TASK INSTRUCTIONS: Look through the lines below; wherever the word "time" appears, copy that line.

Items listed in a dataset
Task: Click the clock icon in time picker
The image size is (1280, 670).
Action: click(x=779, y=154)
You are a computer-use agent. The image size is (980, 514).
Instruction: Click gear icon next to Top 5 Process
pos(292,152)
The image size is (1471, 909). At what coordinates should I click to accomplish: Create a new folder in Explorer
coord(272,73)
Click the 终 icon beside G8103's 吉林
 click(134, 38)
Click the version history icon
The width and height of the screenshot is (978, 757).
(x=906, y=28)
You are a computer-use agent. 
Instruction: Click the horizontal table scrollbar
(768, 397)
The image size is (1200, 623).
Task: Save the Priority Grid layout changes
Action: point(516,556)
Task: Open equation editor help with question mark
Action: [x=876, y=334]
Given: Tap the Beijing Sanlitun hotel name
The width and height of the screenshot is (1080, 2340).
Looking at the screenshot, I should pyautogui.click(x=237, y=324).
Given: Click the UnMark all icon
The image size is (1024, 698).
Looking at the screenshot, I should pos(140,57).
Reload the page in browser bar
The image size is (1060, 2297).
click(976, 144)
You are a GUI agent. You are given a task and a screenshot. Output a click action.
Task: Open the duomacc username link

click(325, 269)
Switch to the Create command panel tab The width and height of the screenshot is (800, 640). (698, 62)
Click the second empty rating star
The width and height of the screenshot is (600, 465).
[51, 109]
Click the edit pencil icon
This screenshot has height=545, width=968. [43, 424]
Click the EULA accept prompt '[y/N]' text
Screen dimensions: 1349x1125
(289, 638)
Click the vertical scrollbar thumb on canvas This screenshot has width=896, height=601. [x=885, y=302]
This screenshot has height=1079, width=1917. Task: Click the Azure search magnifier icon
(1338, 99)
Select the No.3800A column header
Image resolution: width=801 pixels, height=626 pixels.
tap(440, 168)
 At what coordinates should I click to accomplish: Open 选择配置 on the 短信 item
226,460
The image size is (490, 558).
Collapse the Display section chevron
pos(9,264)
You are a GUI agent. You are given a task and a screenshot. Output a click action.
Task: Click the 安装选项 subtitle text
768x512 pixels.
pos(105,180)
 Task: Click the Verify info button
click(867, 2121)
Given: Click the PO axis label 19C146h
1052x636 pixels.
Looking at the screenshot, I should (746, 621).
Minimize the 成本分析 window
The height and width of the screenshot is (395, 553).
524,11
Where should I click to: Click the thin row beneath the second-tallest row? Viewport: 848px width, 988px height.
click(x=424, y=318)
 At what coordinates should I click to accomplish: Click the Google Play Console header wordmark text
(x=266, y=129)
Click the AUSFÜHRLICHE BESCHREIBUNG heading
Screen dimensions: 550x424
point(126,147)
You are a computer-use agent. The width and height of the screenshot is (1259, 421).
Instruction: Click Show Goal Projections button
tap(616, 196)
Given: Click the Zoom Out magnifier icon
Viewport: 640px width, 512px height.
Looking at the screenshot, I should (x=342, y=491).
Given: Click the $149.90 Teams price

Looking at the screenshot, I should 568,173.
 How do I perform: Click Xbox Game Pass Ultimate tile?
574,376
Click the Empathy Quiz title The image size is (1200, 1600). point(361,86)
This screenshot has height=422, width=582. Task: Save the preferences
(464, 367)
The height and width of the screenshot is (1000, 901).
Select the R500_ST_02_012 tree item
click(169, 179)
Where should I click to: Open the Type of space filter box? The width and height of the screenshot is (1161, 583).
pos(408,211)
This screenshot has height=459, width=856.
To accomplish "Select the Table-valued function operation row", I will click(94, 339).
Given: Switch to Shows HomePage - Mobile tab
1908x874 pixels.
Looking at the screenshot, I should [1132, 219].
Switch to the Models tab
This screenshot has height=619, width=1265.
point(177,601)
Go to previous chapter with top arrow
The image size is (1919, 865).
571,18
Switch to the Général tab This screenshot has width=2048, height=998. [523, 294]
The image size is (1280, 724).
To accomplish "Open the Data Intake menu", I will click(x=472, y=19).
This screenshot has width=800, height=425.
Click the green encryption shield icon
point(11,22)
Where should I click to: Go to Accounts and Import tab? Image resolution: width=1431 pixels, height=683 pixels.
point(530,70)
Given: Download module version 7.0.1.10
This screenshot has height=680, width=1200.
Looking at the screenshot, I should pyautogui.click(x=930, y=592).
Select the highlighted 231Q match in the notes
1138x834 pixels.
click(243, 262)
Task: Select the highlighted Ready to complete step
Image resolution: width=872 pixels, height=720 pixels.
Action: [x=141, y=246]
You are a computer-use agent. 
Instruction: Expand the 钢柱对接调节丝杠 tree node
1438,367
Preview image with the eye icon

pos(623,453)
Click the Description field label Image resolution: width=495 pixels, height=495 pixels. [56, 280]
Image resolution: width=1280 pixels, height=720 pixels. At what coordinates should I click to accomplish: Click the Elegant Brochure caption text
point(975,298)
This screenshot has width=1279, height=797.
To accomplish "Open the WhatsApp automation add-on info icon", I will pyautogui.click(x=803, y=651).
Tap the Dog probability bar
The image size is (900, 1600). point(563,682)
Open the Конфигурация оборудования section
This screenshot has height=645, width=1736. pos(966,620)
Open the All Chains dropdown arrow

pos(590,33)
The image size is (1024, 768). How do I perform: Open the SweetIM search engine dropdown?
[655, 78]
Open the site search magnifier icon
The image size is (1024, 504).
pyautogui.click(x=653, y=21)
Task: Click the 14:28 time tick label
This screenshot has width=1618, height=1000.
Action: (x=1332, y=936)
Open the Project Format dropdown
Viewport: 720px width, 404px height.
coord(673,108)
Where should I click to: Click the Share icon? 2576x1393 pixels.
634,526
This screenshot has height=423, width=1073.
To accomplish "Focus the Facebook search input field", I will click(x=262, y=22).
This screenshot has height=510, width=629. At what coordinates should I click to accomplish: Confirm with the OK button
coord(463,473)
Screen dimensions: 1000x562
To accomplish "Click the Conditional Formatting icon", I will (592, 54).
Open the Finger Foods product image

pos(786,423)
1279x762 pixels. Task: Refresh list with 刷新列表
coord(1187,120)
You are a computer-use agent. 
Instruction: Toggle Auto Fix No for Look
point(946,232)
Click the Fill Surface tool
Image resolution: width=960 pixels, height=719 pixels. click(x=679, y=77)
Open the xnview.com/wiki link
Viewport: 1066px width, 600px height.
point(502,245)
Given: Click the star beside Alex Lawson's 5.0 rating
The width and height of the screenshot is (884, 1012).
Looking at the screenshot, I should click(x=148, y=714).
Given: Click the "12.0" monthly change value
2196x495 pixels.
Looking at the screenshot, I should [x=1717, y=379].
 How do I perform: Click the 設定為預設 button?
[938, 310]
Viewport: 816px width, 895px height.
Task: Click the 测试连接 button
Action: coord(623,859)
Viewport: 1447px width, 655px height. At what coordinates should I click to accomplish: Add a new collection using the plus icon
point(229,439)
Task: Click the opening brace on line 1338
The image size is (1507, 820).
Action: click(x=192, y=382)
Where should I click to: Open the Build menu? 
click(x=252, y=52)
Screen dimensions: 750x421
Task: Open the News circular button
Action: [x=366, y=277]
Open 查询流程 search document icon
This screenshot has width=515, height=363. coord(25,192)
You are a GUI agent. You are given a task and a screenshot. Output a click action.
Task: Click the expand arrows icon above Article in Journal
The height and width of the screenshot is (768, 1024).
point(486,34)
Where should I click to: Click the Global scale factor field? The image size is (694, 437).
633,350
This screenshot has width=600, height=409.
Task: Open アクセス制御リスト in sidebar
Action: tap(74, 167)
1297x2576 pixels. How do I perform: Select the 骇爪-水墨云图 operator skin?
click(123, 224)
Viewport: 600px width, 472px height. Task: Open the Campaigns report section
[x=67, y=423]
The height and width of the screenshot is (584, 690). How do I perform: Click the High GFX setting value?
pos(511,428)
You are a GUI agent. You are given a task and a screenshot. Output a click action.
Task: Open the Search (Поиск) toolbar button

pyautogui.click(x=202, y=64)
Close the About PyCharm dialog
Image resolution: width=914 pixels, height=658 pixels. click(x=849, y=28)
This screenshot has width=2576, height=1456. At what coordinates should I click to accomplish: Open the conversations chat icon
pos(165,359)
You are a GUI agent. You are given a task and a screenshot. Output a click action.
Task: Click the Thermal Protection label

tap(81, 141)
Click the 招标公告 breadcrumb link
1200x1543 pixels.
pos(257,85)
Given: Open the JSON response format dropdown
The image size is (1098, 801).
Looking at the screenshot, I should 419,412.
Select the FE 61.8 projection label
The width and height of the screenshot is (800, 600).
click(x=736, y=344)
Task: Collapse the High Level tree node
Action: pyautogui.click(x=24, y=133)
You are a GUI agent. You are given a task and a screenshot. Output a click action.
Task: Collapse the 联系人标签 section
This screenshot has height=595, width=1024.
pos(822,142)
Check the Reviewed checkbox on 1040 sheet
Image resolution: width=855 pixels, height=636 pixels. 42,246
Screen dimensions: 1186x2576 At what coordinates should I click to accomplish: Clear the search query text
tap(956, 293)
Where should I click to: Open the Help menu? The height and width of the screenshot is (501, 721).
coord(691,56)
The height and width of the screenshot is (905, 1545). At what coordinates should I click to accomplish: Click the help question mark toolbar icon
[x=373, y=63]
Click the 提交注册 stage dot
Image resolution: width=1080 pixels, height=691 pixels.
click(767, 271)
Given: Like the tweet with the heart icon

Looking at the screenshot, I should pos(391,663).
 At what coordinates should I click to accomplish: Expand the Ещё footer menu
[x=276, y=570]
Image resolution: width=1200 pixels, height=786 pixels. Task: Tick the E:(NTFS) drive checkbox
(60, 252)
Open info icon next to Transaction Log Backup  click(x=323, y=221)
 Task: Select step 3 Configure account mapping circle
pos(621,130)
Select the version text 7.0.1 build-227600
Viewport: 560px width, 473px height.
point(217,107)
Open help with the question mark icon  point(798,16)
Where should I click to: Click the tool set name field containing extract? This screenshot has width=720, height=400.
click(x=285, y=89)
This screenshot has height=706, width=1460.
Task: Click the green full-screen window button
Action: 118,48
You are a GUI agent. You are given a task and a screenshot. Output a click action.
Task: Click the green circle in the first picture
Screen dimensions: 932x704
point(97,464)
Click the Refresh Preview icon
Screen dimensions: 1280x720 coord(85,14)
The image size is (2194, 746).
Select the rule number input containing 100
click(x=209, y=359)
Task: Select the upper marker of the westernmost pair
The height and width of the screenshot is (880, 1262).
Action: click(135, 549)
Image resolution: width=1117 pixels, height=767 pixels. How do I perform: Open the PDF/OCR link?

REPLY:
Task: Click the clock icon in time picker
Task: Click the 14:28 time tick label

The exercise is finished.